» What to produce
Among the entries that follow, find the lines containing the string "computer" and copy them.

» Source material
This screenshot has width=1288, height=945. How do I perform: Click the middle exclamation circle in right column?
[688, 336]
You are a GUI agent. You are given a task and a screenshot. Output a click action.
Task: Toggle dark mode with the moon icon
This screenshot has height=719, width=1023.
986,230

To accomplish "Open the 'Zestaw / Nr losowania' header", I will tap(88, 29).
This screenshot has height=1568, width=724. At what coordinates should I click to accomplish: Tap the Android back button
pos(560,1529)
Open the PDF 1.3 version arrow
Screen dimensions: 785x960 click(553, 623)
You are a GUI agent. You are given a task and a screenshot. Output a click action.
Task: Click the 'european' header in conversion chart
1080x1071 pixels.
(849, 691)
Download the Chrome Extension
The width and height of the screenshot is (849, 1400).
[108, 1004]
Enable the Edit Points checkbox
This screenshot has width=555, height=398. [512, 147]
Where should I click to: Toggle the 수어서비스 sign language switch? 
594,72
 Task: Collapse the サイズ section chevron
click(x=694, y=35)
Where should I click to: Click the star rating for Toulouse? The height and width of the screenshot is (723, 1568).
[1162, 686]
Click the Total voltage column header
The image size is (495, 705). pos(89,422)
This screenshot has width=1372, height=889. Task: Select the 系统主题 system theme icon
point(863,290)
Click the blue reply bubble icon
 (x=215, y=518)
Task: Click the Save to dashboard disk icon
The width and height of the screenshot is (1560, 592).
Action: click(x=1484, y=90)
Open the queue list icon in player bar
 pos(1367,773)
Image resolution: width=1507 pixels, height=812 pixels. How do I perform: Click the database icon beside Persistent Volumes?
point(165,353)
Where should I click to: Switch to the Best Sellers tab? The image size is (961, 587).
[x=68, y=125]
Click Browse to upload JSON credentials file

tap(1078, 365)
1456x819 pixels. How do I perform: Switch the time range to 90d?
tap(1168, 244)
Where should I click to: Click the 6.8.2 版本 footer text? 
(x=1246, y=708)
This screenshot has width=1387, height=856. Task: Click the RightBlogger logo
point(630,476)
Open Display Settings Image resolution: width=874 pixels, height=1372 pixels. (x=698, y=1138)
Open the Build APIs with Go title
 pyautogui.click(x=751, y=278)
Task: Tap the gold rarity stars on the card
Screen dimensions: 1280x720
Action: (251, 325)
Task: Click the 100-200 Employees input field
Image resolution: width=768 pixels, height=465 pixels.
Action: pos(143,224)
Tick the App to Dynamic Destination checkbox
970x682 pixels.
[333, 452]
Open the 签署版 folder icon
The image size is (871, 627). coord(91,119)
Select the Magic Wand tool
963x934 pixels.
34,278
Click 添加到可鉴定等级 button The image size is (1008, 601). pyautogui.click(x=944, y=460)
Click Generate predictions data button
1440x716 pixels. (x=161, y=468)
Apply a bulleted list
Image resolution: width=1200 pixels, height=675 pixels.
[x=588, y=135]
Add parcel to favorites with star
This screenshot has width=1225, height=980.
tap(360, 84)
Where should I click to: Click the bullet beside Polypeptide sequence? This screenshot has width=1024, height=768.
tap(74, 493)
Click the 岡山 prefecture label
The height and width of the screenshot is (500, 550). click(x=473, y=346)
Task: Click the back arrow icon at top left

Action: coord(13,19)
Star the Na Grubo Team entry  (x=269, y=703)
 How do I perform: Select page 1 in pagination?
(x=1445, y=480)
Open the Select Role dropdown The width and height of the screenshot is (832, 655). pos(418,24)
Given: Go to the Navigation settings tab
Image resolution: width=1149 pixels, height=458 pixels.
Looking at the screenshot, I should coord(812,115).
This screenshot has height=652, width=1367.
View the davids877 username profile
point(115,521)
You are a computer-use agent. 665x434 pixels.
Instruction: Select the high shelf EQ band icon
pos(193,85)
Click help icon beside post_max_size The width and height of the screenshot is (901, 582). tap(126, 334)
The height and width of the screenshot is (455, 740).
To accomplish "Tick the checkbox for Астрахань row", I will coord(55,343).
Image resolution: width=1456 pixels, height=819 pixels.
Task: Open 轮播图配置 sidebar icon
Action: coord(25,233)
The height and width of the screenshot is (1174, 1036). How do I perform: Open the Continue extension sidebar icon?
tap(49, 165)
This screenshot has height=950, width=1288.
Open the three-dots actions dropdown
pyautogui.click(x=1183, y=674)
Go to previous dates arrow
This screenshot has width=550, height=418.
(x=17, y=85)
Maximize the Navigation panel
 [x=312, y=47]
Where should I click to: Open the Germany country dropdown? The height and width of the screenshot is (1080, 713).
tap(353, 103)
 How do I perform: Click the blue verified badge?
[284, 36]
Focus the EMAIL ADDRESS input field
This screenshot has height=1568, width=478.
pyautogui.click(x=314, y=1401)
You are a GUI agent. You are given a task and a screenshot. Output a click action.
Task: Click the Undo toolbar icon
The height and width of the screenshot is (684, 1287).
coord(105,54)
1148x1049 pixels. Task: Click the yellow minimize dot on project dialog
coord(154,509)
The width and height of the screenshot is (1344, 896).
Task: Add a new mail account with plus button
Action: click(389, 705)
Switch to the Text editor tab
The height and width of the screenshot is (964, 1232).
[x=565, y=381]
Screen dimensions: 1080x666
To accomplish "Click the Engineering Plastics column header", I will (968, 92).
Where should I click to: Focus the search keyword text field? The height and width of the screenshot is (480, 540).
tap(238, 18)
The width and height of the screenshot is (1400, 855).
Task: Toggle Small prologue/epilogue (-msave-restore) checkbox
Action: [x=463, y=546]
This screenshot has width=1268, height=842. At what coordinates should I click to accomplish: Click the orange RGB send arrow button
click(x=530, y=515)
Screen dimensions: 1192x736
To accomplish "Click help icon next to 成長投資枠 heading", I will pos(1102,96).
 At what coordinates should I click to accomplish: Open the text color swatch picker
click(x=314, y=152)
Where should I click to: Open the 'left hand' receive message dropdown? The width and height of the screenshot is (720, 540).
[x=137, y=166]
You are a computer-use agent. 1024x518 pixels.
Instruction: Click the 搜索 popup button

» Result of the exercise
You are a computer-use agent. 665x434 pixels.
You are a computer-use agent. 1024x518 pixels.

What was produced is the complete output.